Samuel Bowles is Professor at the Santa Fe Institute, where he heads the Behavioral Sciences Program. His studies on cultural and genetic evolution have challenged the conventional economic assumption that people are motivated entirely by self-interest. Recent papers have also explored how organizations, communities, and nations could be better governed in light of the fact that altruistic and ethical motives are common in most populations. Bowles is now engaged in theoretical and empirical studies of political hierarchy and wealth inequality and their evolution over the very long run. He has written several books and authored numerous publications in scholarly journals. His most recent book is The Moral Economy: Why Good Incentives Are No Substitute for Good Citizens (Yale University Press, 2016). Bowles works with Carlin on the Curriculum Open-access Resources for Economics (CORE) project, and has also served as an economic advisor to U.S presidential candidate Robert F. Kennedy, the Pontifical Academy of Science (Rome), and South African President Nelson Mandela.
Wendy Carlin is Professor of Economics at University College London (UCL) and Research Fellow of the Centre for Economic Policy Research (CEPR). She is leading an international project — the CORE project — to reform the undergraduate economics curriculum.
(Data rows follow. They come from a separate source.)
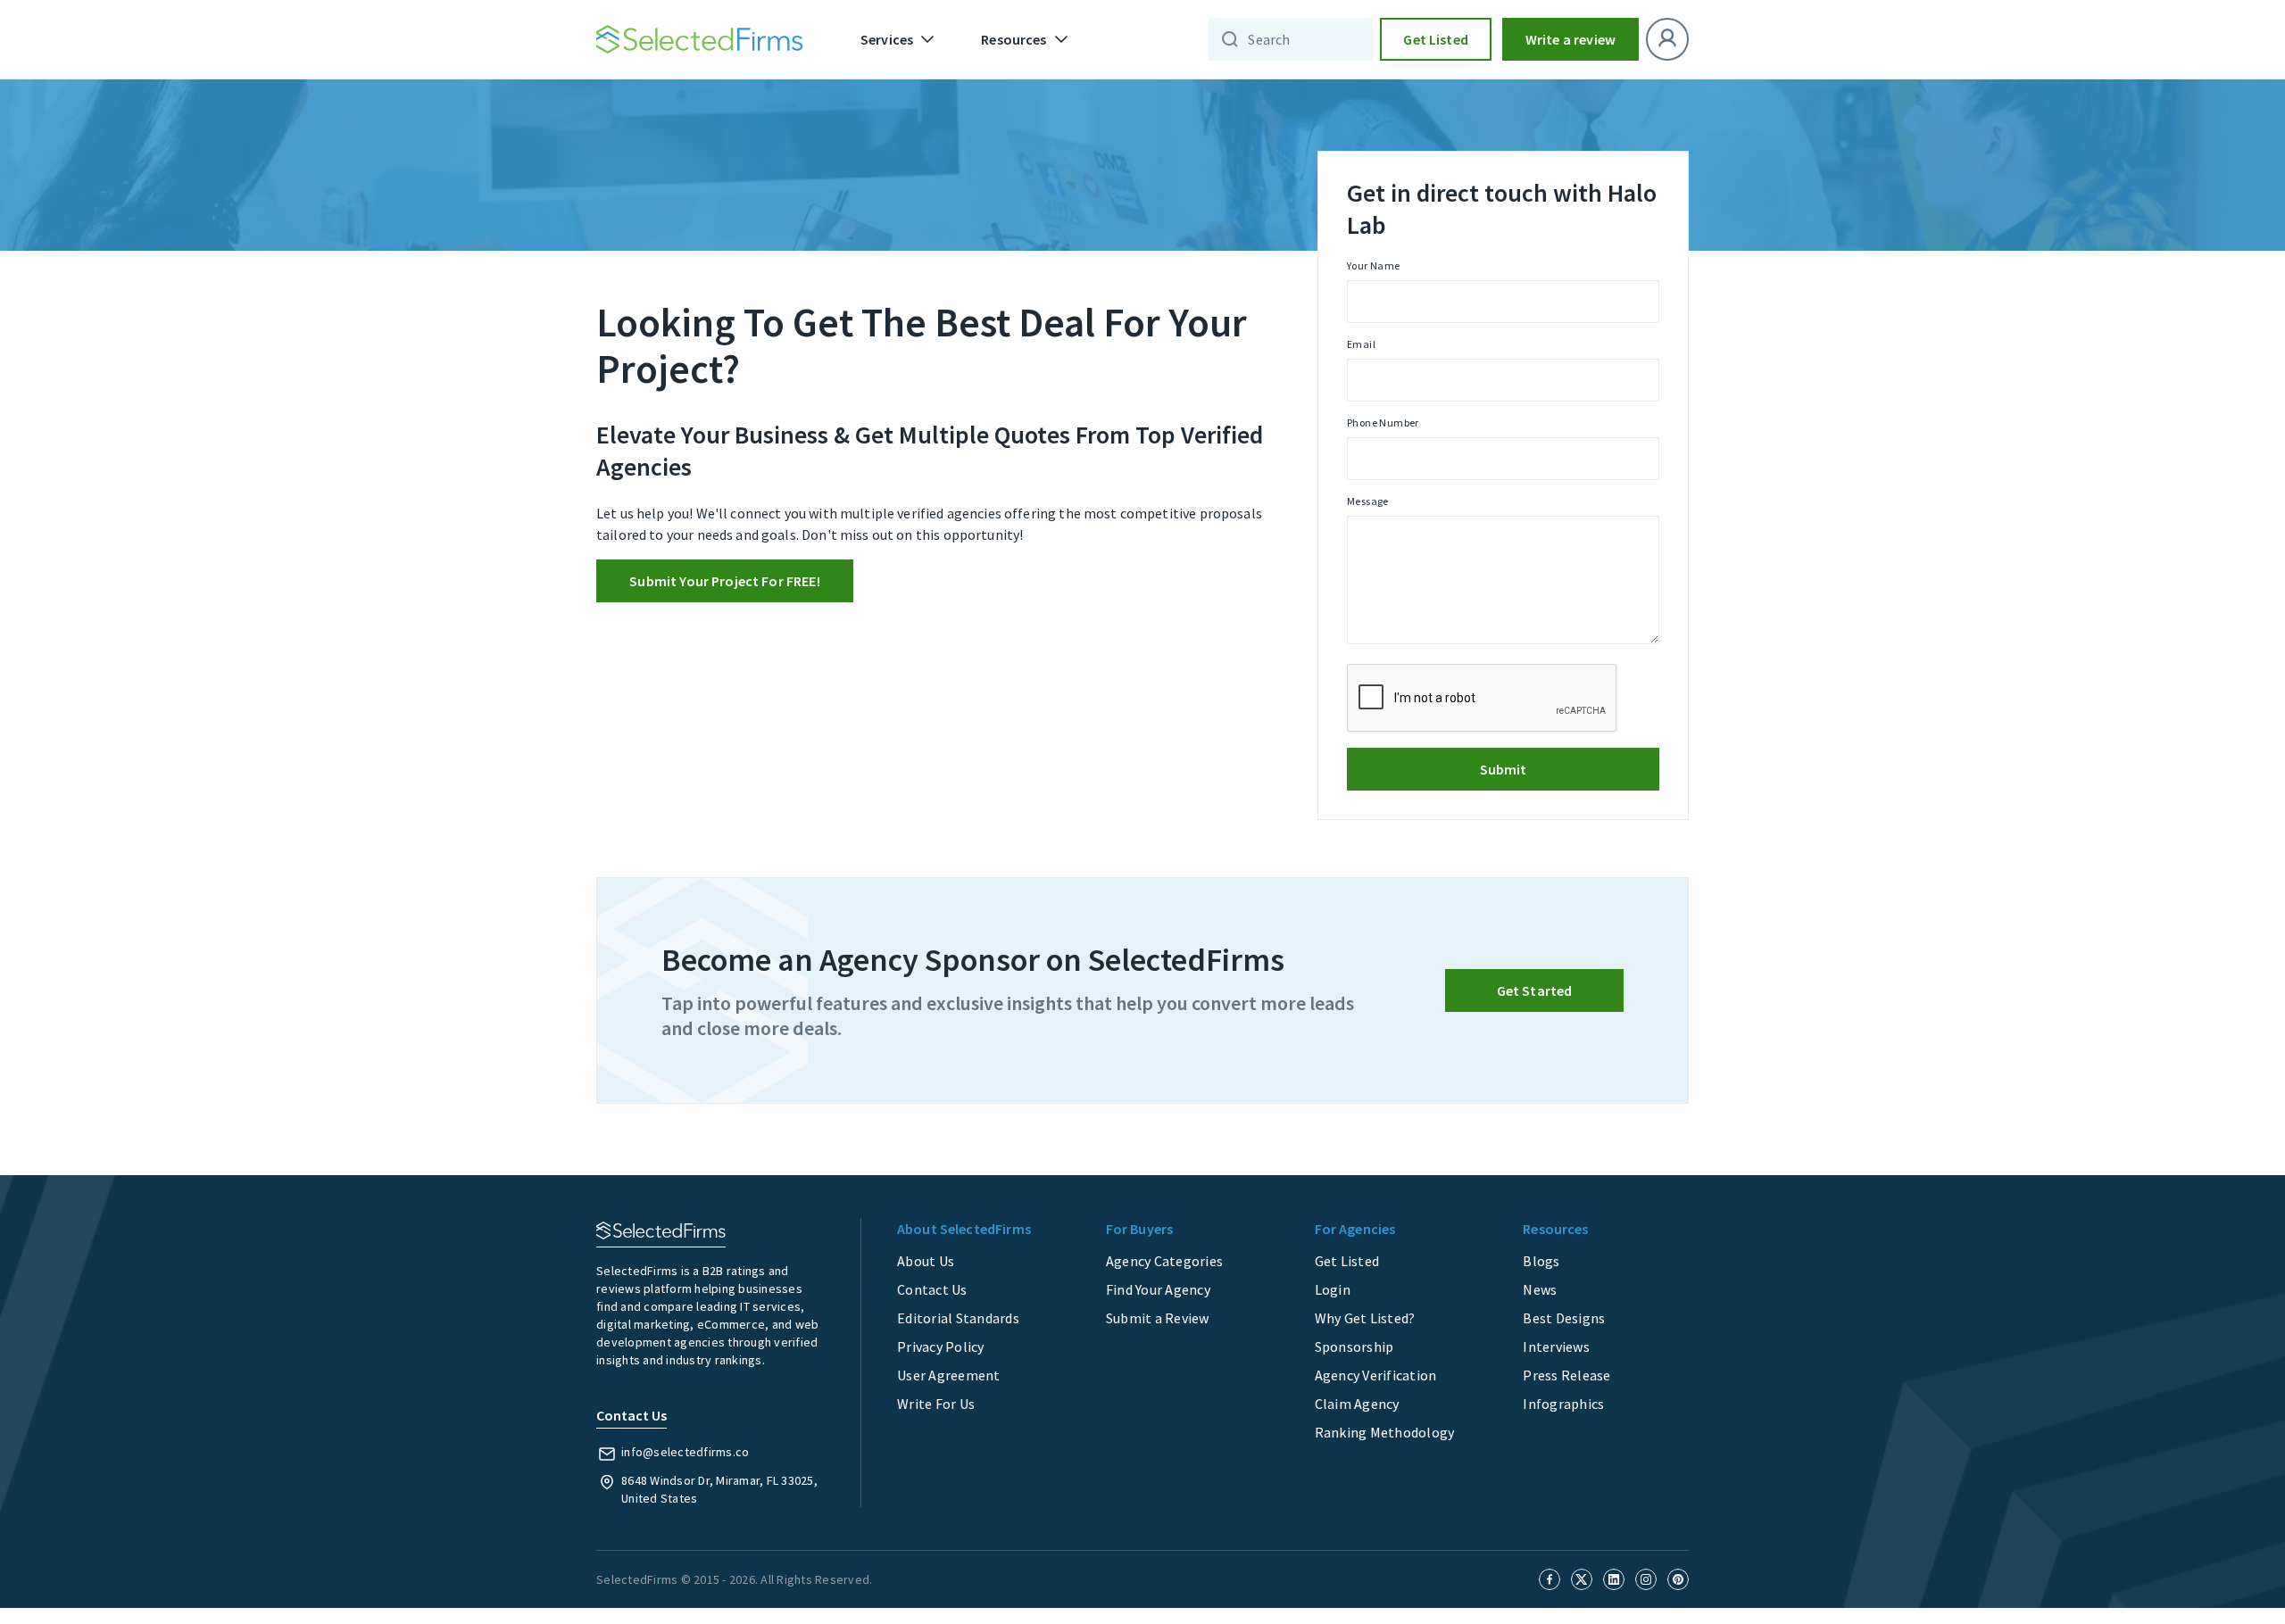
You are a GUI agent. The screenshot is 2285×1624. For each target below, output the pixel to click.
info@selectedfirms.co (685, 1452)
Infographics (1563, 1404)
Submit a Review (1157, 1318)
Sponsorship (1354, 1346)
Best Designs (1564, 1318)
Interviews (1556, 1346)
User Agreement (949, 1375)
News (1540, 1289)
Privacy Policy (941, 1346)
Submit (1503, 769)
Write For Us (936, 1404)
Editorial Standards (958, 1318)
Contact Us (932, 1289)
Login (1332, 1289)
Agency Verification (1376, 1375)
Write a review (1570, 39)
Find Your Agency (1158, 1289)
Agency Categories (1164, 1261)
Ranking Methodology (1385, 1432)
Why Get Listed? (1365, 1318)
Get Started (1535, 990)
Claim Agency (1357, 1404)
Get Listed (1435, 39)
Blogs (1541, 1261)
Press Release (1566, 1375)
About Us (925, 1261)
She has published widely on macroeconomics, institutions and economic performance, and the economics of transition. She has co-authored with David Soskice three macroeconomics books; the most recent is Macroeconomics: Institutions, Instability and the Financial System (Oxford University Press, 2015). She is a member of the Expert Advisory Panel of the UK's Office for Budget Responsibility. In 2015, she was named Commander of the British Empire for services to economics and public finance.